Retype the lines of the material from the line containing "pixels, height=640 pixels." through the end of the material, inclusive, and nothing else.

= = =

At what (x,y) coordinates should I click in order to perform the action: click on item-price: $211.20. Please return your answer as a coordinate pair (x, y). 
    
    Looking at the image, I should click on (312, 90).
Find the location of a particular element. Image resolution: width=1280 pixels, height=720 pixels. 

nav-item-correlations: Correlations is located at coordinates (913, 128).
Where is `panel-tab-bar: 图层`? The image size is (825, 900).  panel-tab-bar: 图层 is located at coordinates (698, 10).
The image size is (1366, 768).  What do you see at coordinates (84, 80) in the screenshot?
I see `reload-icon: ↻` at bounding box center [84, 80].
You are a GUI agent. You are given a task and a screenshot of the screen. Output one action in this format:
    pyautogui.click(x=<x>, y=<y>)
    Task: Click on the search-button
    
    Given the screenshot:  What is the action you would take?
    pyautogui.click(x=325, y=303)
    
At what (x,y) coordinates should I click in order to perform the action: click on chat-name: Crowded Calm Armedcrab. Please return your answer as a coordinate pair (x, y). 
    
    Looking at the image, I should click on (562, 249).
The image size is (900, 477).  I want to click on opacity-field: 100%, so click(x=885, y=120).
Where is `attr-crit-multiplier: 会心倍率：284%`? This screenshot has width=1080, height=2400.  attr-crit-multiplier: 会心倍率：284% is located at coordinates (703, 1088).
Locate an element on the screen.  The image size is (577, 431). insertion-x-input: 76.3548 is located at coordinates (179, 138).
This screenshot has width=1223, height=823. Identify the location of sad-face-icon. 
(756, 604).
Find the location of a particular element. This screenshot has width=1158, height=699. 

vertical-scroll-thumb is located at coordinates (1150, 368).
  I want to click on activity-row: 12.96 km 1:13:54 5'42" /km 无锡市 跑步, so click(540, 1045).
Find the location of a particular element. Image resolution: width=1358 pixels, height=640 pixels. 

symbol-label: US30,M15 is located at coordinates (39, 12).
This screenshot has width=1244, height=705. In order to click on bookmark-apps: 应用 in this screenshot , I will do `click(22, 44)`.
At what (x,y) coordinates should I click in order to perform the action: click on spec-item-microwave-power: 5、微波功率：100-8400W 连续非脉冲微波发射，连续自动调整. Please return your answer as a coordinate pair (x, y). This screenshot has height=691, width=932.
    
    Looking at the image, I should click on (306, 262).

= = =

* **Solution to this task**
Find the location of a particular element. Image resolution: width=1358 pixels, height=640 pixels. 

symbol-label: US30,M15 is located at coordinates (39, 12).
This screenshot has width=1244, height=705. In order to click on bookmark-apps: 应用 in this screenshot , I will do `click(22, 44)`.
At what (x,y) coordinates should I click in order to perform the action: click on spec-item-microwave-power: 5、微波功率：100-8400W 连续非脉冲微波发射，连续自动调整. Please return your answer as a coordinate pair (x, y). This screenshot has height=691, width=932.
    
    Looking at the image, I should click on (306, 262).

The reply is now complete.